Громов быстро собрался, накинул короткую спортивную куртку, завязал шнурки кроссовок и вышел из квартиры, с шумом захлопнув за собой дверь. Только когда он ушел, Таня осмелилась выйти из ванной. Несколько минут она стояла в прихожей, смотря на собственное отражение — растрепанные темные волосы, покрасневшее и припухшее лицо с серыми от потекшей туши щеками, расстегнутое бордовое пальто из-под которого виднелась черная блузка и брюки. И от этого зрелища Тане стало жаль саму себя. Она вновь расплакалась, закрывая ладонями глаза. В голове безостановочно пульсировали два слова, сказанные Женей:
«Ты — никто!»
Татьяна обхватила ладонями голову, приоткрывая дрожащие губы, и тихо застонала, желая выбить эти слова. Она — никто. Никто!
— Не-ет, не-ет, — стонала Таня, до боли сжимая ладони на своей голове. И это продолжалось ещё несколько минут, пока истерика не утихла. Татьяна вновь посмотрела на своё отражение, но не увидела в собственных глазах боли и испуга. Теперь там были гнев и небывалая жажда мести. И они окончательно затмили здравый рассудок, толкая к совершению ошибки.
Раз она никто, то, возможно, пора стать хоть кем-то?
Татьяна торопливо бросилась собирать свои вещи. Вот её одежда, вот её белые коньки. Вот… Плюшевый кот с бабочкой на шее, подаренный Женей на новый год. Нет. Его она брать с собой не будет. Игрушка обреченно полетела на диван.

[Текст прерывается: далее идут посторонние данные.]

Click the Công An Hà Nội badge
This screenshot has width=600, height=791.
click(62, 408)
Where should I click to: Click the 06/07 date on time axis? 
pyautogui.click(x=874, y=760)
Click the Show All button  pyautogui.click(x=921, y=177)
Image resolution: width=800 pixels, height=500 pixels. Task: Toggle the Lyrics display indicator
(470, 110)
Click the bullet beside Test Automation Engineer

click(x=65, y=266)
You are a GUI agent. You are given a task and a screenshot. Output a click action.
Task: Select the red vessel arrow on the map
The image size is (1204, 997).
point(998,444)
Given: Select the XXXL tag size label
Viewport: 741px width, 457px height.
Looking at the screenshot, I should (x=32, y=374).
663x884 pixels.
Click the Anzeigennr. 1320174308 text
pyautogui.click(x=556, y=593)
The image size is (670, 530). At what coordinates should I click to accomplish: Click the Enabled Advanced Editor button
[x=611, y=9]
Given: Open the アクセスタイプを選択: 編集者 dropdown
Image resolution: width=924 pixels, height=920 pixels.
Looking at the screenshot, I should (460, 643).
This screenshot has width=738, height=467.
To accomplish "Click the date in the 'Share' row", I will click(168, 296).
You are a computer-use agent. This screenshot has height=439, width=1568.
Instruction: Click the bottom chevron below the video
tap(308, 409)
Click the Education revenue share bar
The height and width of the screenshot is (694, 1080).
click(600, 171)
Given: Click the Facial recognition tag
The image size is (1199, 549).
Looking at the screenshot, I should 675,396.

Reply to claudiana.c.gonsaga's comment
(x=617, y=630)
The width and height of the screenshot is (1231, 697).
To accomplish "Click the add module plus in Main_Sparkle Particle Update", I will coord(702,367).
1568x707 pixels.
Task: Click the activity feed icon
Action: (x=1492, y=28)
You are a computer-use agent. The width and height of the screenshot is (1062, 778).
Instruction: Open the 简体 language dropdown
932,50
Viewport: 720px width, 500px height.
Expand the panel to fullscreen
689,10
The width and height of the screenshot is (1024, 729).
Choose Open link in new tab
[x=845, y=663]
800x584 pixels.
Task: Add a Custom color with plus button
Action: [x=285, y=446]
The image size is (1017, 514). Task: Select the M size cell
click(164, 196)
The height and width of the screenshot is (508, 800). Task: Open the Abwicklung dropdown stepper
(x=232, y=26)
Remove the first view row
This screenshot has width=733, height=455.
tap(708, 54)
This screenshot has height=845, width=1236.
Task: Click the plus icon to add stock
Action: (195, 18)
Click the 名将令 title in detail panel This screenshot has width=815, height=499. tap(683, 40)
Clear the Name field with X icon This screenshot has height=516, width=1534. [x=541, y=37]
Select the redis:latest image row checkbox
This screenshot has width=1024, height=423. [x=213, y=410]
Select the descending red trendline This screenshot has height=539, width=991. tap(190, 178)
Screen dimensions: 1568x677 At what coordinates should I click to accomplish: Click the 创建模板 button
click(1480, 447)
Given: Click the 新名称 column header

Выкатив чемодан в прихожую, Таня открыла небольшой шкаф, начиная судорожно искать ключи от машины, подаренной Правительством, и ключи от гаража Евгения, в котором она находилась.
Татьяна села за руль мерседеса и озадаченно посмотрела на приборную панель, которая больше напоминала пульт управления самолетом, чем обычным автомобилем. Она никогда особо не присматривалась к тому, как управляет всем этим Женя. Наблюдать за самим Женей, когда он сосредоточен на дороге, было куда интереснее.
Последний раз Таня была за рулем примерно полгода назад, когда Стас после многочисленных уговоров пустил её за руль своей машины. Однако Куликов всегда считал, что Татьяна не умеет нормально водить и всячески подшучивал в такие моменты, лишая партнершу уверенности в себе в этом плане.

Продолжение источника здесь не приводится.